The American meteorologists believed that June 5 or 6 would offer suitable weather. The British, however, opposed June 5.
“He had to make the decision of which side he was going to go with,” Ross said, “and take that to Eisenhower.”
According to professor Julian Hunt in his book “D-Day: The Role of the Met Office,” a high-pressure system over the Atlantic Ocean and a strong storm near northern Scotland were expected to cause rough seas and excessive cloud cover in the English Channel on June 5. James Stagg delivered his decision: Gales would sweep through Normandy, making landings impossible.
“He gave us the worst report you ever saw,” Eisenhower later recalled. Convoys that had already set off were ordered to turn back.
But by June 4, forecasts indicated that the storm system would shift northeast, giving way to a brief period of calmer conditions June 6.
Still, Stagg was uncertain. His diary reveals his doubt: “I am now getting rather stunned — it is all a nightmare.”
Ross said the decision to go ahead was a compromise. “It was a question of, will the 6th be good enough? And the call was, yes, it will be good enough. But it was a challenge.”
Eventually, the American and British meteorologists moved toward consensus for June 6. On the evening of June 4, Stagg returned with the more optimistic forecast. Eisenhower later described a “little grin on his face.”
“We hoped that with this break, we could do it,” Eisenhower later said. After a brief moment of contemplation — “about 45 seconds,” he recalled — he gave the order that would change the course of history: “OK, we’ll go.”
The invasion went ahead June 6, 1944, but the forecast turned out to be off the mark.
Suri said that, instead of moving northeast, the storm over northern Scotland shifted southward into the North Sea, weakening as it did. This unexpected change allowed winds to ease slightly, and visibility improved as the front over northern France moved away.
“That’s why things got better,” Suri said. “So they were right for the wrong reasons.”
But conditions were windy, and the seas remained rough.
Many of the first troops to cross the English Channel had “considerable seasickness,” The Associated Press wrote, and the strong winds whipped up whitecaps, making the journey to the beaches even more punishing.
But the marginal weather may have given the Allies a vital edge.

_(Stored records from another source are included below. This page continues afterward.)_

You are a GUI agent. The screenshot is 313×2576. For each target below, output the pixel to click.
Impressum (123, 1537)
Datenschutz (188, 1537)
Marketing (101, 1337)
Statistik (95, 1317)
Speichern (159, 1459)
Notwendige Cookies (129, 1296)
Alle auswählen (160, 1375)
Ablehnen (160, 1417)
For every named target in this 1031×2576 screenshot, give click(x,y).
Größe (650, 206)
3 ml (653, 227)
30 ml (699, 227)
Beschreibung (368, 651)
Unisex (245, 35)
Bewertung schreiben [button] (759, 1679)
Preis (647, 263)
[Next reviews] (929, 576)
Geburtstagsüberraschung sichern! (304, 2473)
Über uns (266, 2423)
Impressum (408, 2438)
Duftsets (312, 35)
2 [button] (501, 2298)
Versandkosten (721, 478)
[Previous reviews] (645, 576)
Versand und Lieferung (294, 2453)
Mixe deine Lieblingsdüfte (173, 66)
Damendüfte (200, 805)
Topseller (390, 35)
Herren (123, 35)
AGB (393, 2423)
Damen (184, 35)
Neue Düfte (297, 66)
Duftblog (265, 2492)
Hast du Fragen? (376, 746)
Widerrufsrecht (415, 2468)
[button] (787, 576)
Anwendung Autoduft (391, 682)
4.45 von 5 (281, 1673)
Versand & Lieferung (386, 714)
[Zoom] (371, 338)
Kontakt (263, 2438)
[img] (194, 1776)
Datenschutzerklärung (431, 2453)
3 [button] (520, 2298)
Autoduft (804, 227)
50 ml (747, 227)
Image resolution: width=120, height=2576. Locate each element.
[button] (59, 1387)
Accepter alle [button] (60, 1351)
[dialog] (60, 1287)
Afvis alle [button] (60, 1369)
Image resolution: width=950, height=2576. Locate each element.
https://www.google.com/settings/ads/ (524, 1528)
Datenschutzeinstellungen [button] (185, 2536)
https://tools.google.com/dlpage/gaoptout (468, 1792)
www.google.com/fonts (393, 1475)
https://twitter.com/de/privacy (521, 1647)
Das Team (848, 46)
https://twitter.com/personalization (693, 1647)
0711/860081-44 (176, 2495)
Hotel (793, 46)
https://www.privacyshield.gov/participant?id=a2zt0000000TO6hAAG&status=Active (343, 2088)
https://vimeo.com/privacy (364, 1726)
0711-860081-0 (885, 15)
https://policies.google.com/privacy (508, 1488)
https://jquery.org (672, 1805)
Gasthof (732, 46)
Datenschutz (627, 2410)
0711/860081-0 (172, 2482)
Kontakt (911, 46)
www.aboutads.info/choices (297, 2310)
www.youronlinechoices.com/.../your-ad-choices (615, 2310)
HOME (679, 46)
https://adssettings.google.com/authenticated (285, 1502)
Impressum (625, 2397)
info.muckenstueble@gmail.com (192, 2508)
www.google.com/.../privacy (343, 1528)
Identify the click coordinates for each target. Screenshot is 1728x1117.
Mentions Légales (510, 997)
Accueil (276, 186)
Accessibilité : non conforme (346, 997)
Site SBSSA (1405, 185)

The German forecasts were similar to those of the Allies, but they had not expected an invasion under such adverse conditions. On June 4, the chief meteorologist of the 3rd German Air Fleet reported to Field Marshal Erwin Rommel that the weather in the Channel would be so poor that there could be no landing attempts until June 10.
“The Germans assumed high tide, cover of darkness and better cloud, wind and visibility conditions than the Allies actually needed,” Suri said. When the Allied forces struck, the Germans were unprepared.
In the aftermath of the invasion, as the weight of its success came into focus, the full significance of the meteorological gamble became clear.
In a memorandum accompanying an official report to Eisenhower, Stagg reflected on just how close they had come to disaster. Had the invasion been postponed to the next suitable tides, the troops would have faced the Channel’s worst storm in 20 years.
“Thanks,” Eisenhower wrote in response. “And thank the Gods of war we went when we did.”